I had my surgery on 1/19/11. I had planned on returning to work today, 1/25/11. I tried, I really did, but I was overly optimistic about my condition so my boss told me I had to stay home and I called in the troops for reinforcement, apologizing for not being fit as a fiddle 6 days after having someone dig around in my neck and removing a rogue gland. This was the response I got from my friend, who really made me look at my unrealistic time line from a new perspective. It certainly made me laugh.. which hurt…but I’ll forgive her.
Oh My Dear Sharon!
The betrayal of one’s intentions by one’s body is always a distressing circumstance. The injustice of it all! That your body might require more than a single week to recover from major surgery is supremely disappointing to all of us who must now groan under the severe weight of holding down the fort in your absence. But, rest assured, we will persevere. We will collect things! We will take attendance! We will patrol bathrooms and root out romantic trysts behind the building! We will even deign to alphabetize if such extreme measures become necessary! We can never replace you (being serious here…), but we can and will hold the pieces together with our bare, white-knuckled hands until you are able to return.
Whew. Now that that’s out of my system, please do feel better soon – it’s terribly dreary without you…
I felt ultimately better that all would be well and indeed, during this friends watch it was. However, just before sitting down to write this, and before tucking myself into bed feeling very tired and more than a little sore— more on that in a bit— I got an email that I’ll paraphrase:
You weren’t there. My child had an unpleasant and unacceptable interaction with two other adolescent children and I’m unhappy about it. This can not occur again. [AGREED] Please know that I’m unhappy that you weren’t there to handle this.
Sigh… this makes me feel bad. I know crud happens, but I like it when I’m there and it doesn’t happen. I really don’t like that a child had a bad experience and I want to make sure it doesn’t occur again.
Now being home for a day doesn’t feel as good as it did.
Oh – what I was talking about when I mentioned I’d get to that other thing up there^…
I was told to take my bandage off today.

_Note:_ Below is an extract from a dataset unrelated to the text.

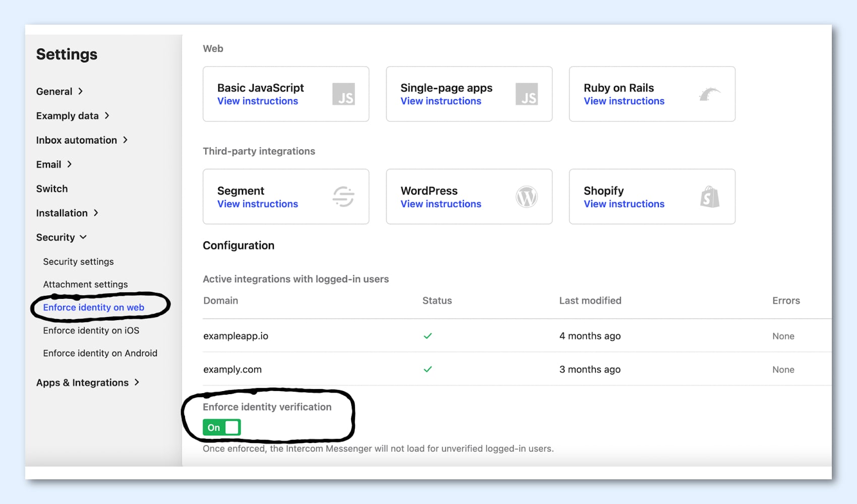Image resolution: width=857 pixels, height=504 pixels.
Task: Expand the Apps & Integrations section
Action: (87, 383)
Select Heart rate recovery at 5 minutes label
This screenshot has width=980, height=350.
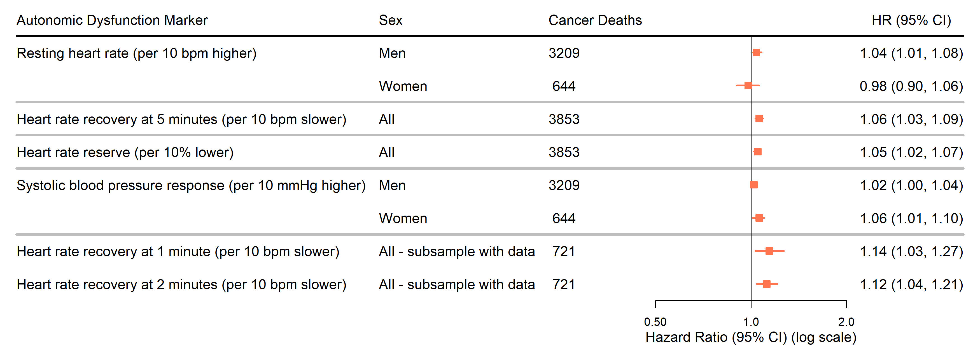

Really, the incision looks very good and the Dr. did a wonderful job on minimizing the wound. Still it’s a 2 inch cut and without the bandage to stabilize the area, and at this moment, I’m kinda dreading my choice to forego pain meds entirely. So, off to bed with me and hopefully my optimism will be reinstated tomorrow along with the reduction of swelling, altercations and perhaps with the addition of some vodka.